In Forbes.com last week, Noriega sought to quell business community interest in The Travel Restriction Reform and Export Enhancement Act (TRREEA), a draft bill offered by House Agriculture Committee Chairman Collin Peterson that would lift the U.S. travel ban and slightly ease certain food export restrictions toward Cuba. Noriega, a former Jesse Helms staffer who helped draft the 1996 Helms-Burton Act – the best known piece of the U.S. embargo of Cuba – offers a little something for everyone.
For foreign policy purists who believe that foreign policy is the sole prerogative of the President, and for preconditioned policy subscribers, Noriega waves the red flag that TRREEA “would take that discretion and diplomatic leverage out of [the President’s] hands.” Of course, that’s more than a little ironic coming from the architect of the most codified (legislatively mandated) foreign policy ever foisted on a U.S. President. Until 1996, much of the U.S. embargo, like most sanctions, was largely based on Presidential declarations and Executive Branch regulations. The Helms-Burton Act turned all of it into law.
For free traders, Noriega’s got something for you too. And it’s anything but Cuba.
“There are three other trade deals pending in Congress today–with Colombia, Panama and South Korea–that would mean much more for American farmers, workers and consumers. Every day that we fail to act on these accords, our competitors can take those markets away from us.”
Now, there’s a compelling argument: the competition’s going to eat our lunch. Sounds an awful lot like what Scott Fritz of the American Soybean Association told Congress last month when he and a panel full of farm commodity group representatives urged increasing food trade with Cuba, “”We can no longer sit on the sidelines and watch our competitors supply a market where we have a natural advantage.”
So, what’s the difference then between trade with, say, Colombia, and trade with Cuba? Is it that Colombia would have “free” access to the U.S. market and Cuba would gain no new access? (Well, and Cuba doesn’t have any access now.) I’m not against the free trade agreements negotiated with Colombia, Panama or Korea, but keep in mind that free trade isn’t always a simple sell to U.S. producers. FTAs offer U.S. producers the hope of increased access to a foreign market in exchange for foreign producers gaining freer access to our market too. Uniquely, the Peterson proposal would only increase U.S. market share in Cuba – as a rancher friend of mine from Montana often says with an urgent glint in his eye, “We’re talking about one-way trade here!” (Not that I’m for one-way trade, either. But I’ll bet American farmers would take it while it lasts.)
Noriega admits that the Cuba embargo has failed to produce its intended results – yet. But now is not the time to “resuscitate” Castro, he warns. “We can do right by our farmers without compromising our values.” Well that sure sounds nice but I wouldn’t take it to the bank.
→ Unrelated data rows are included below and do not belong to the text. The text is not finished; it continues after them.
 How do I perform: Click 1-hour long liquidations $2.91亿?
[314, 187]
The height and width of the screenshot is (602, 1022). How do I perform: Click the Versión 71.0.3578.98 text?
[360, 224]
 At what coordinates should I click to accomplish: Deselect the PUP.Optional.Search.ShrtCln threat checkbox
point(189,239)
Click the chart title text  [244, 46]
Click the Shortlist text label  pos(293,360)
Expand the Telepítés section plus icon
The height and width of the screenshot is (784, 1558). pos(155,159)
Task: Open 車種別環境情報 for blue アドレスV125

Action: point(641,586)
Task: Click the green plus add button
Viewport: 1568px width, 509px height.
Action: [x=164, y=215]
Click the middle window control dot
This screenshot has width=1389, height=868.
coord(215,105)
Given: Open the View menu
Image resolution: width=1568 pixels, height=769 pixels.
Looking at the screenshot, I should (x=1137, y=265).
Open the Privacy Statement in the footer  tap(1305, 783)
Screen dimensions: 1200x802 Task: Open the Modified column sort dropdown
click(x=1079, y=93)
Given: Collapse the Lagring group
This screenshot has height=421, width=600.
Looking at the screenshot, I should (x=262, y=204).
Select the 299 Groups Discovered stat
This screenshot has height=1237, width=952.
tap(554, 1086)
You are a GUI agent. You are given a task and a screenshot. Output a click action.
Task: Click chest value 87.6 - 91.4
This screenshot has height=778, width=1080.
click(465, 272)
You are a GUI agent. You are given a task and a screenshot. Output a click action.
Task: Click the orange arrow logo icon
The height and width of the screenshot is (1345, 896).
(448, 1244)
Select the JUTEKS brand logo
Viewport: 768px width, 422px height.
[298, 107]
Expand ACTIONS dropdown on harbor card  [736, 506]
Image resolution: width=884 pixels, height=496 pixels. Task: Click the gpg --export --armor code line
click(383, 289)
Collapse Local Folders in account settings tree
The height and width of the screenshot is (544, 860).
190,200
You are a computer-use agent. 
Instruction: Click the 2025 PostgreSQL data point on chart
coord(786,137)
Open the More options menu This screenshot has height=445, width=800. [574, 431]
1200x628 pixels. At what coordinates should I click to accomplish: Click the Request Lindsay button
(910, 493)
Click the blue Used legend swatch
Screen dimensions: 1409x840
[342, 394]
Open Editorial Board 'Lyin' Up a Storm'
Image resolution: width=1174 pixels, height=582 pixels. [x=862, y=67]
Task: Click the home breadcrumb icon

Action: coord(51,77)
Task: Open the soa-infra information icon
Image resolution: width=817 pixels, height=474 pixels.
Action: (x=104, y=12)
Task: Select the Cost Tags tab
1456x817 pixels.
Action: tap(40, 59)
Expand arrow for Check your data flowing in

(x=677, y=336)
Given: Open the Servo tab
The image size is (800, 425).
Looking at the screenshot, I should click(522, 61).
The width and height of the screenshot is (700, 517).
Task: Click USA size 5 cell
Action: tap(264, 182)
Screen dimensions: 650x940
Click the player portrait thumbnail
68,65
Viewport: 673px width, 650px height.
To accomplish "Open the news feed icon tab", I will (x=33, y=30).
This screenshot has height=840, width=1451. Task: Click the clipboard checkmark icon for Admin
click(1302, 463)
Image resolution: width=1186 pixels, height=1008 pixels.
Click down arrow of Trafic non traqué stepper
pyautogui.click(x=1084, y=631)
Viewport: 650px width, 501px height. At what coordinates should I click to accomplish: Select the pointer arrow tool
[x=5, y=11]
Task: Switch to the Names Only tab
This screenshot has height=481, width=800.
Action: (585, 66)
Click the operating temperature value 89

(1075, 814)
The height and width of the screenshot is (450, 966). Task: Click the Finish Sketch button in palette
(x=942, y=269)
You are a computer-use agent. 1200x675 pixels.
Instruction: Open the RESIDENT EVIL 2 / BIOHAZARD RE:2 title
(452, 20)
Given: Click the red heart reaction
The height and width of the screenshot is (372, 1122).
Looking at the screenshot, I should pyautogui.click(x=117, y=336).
Our current policy violates our freedom to travel, harms the Cuban people more than it harms the Cuban government, and puts U.S. farmers in need of new markets at a disadvantage in a natural market 90 miles away. How many American values are worth treading on for the satisfaction that we didn’t give the old man the satisfaction? So long as we continue to stand in the way of free and open travel and food trade to the island, we’re not doing right by our farmers or the Cuban people.